Personal information
- Full name: William Tricklebank
- Born: 30 December 1915 Wellington, New Zealand
- Died: 15 May 1986 (aged 70) Hataitai, Wellington, New Zealand
- Batting: Right-handed
- Bowling: Right-arm fast-medium

Domestic team information
- 1934-35 to 1936-37: Wellington

Career statistics
| Competition | First-class |
| Matches | 6 |
| Runs scored | 136 |
| Batting average | 19.42 |
| 100s/50s | 0/0 |
| Top score | 47 |
| Balls bowled | 850 |
| Wickets | 12 |
| Bowling average | 36.91 |
| 5 wickets in innings | 0 |
| 10 wickets in match | 0 |
| Best bowling | 3/33 |
| Catches/stumpings | 5/– |
- Source: Cricinfo, 12 December 2017

= Bill Tricklebank =

New Zealand cricketer

William Tricklebank (30 December 1915 – 15 May 1986) was a New Zealand cricketer who played first-class cricket for Wellington from 1934 to 1937. He also played rugby union.

Bill Tricklebank was educated at Wellington College, then went to Victoria University College, where he played cricket and rugby for the university’s teams in Wellington senior club competition.

An opening bowler and useful lower-order batsman, Tricklebank was the leading bowler in Wellington cricket in 1933-34 with 60 wickets at an average of 12.83. Early next season, just before his 19th birthday, he made his first-class debut for Wellington, taking four wickets in a victory over Otago in the first match of the 1934-35 Plunket Shield. He played all three matches in the Shield and at the end of the season was selected to play for North Island against South Island, again taking four wickets.

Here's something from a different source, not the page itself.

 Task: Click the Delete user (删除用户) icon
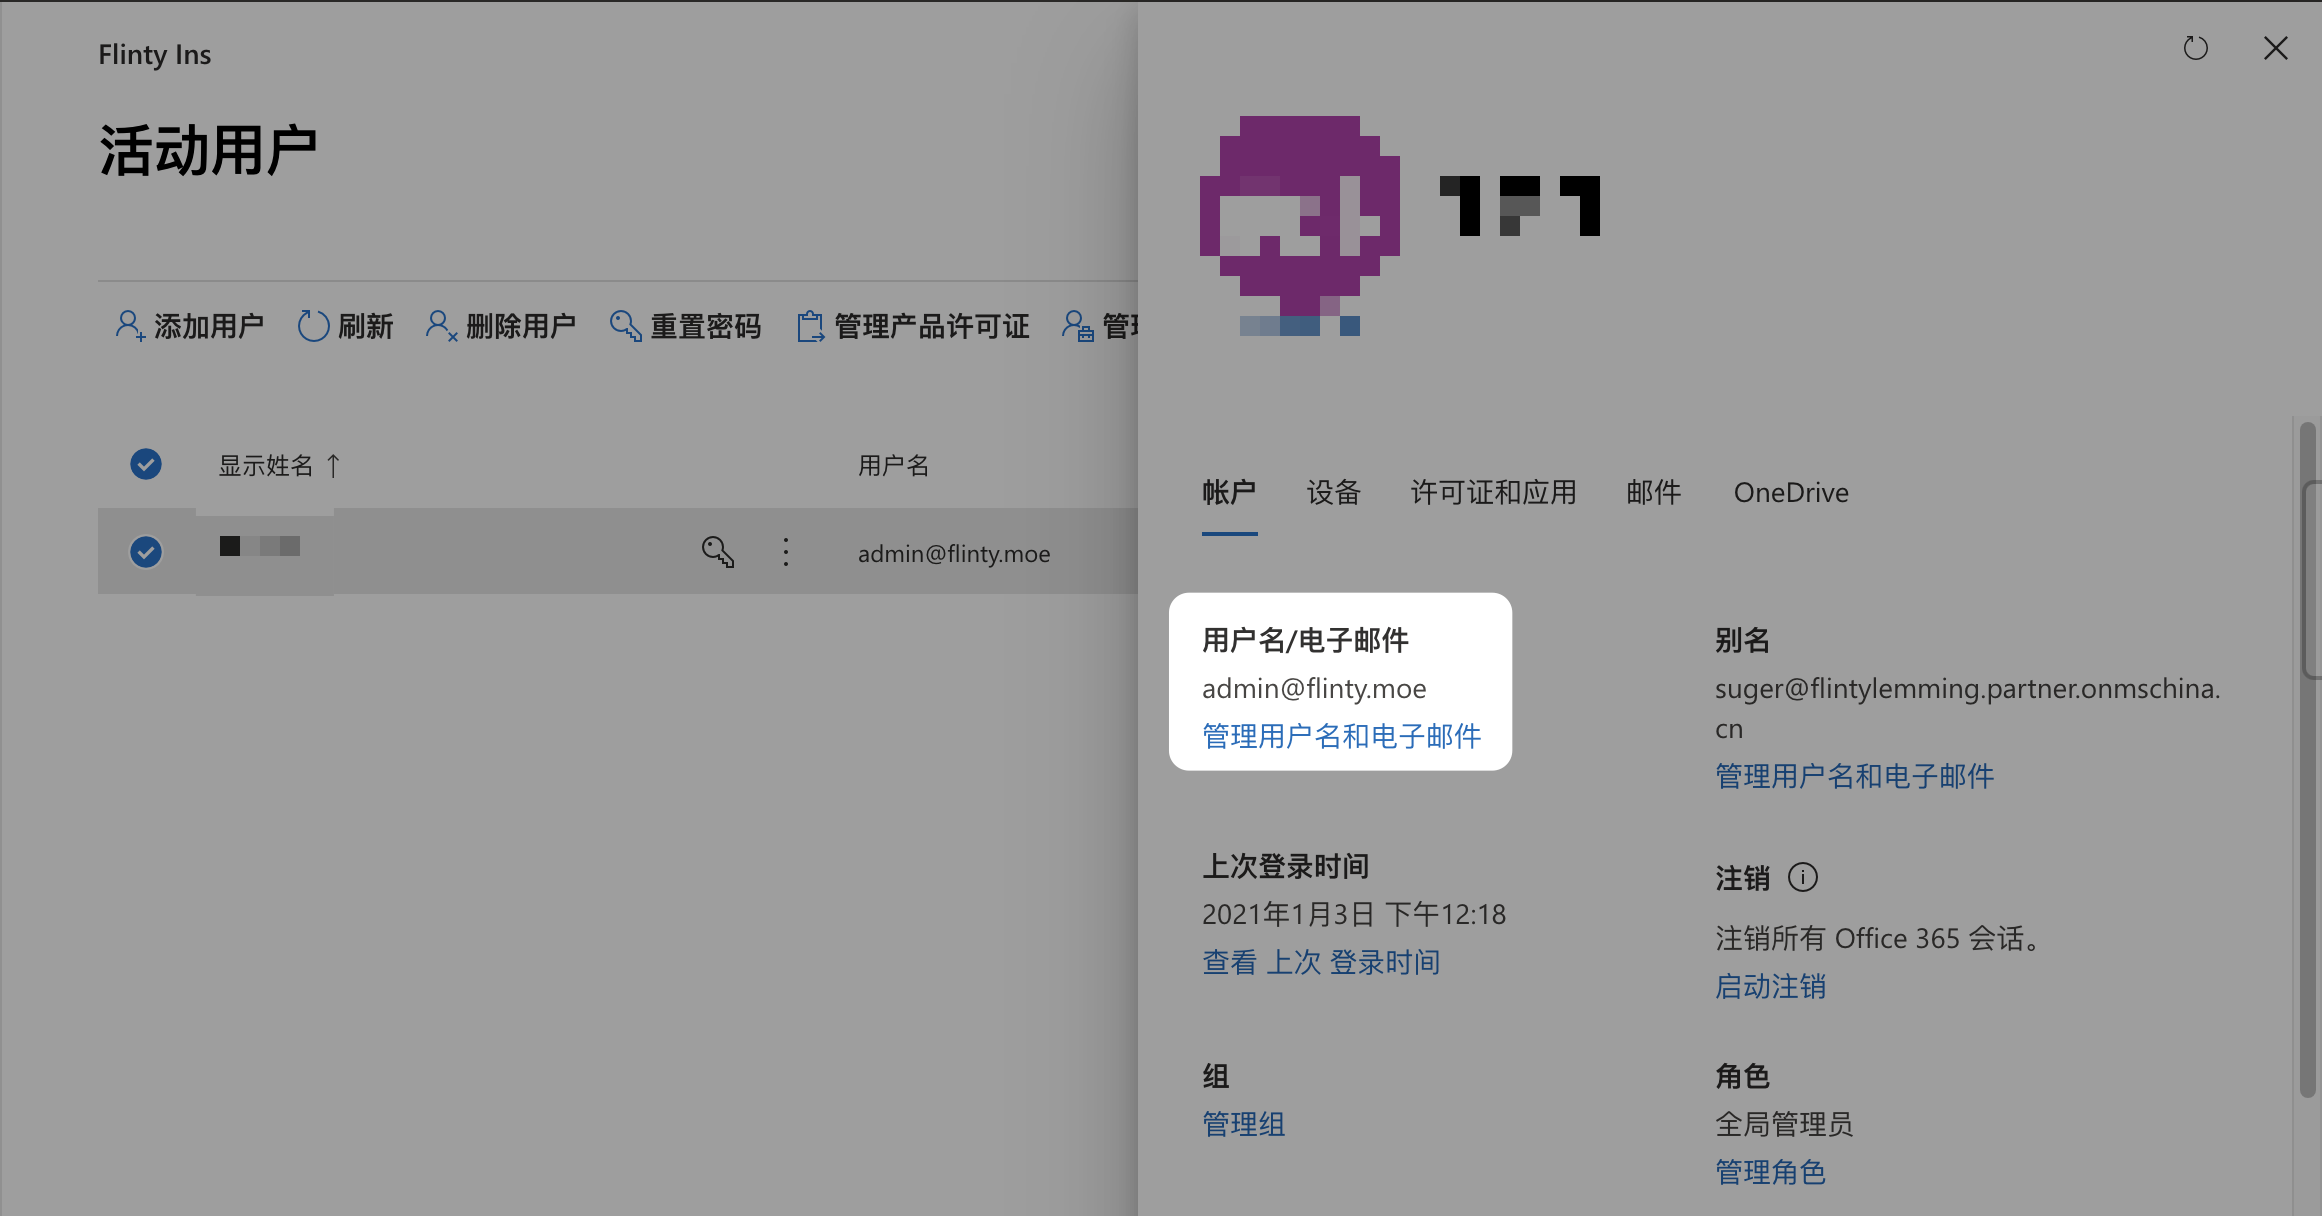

Tricklebank missed most of the 1935-36 cricket season, as he was touring Japan as one of the backs in the New Zealand Universities rugby team. Playing at full-back, he represented North Island Universities against South Island Universities in 1936. He played two more first-class cricket matches for Wellington in 1936-37, but with only moderate success.

Tricklebank married Joan Esme Dunn in Wellington on 5 December 1940. He served overseas in the New Zealand Army as a lieutenant in World War II.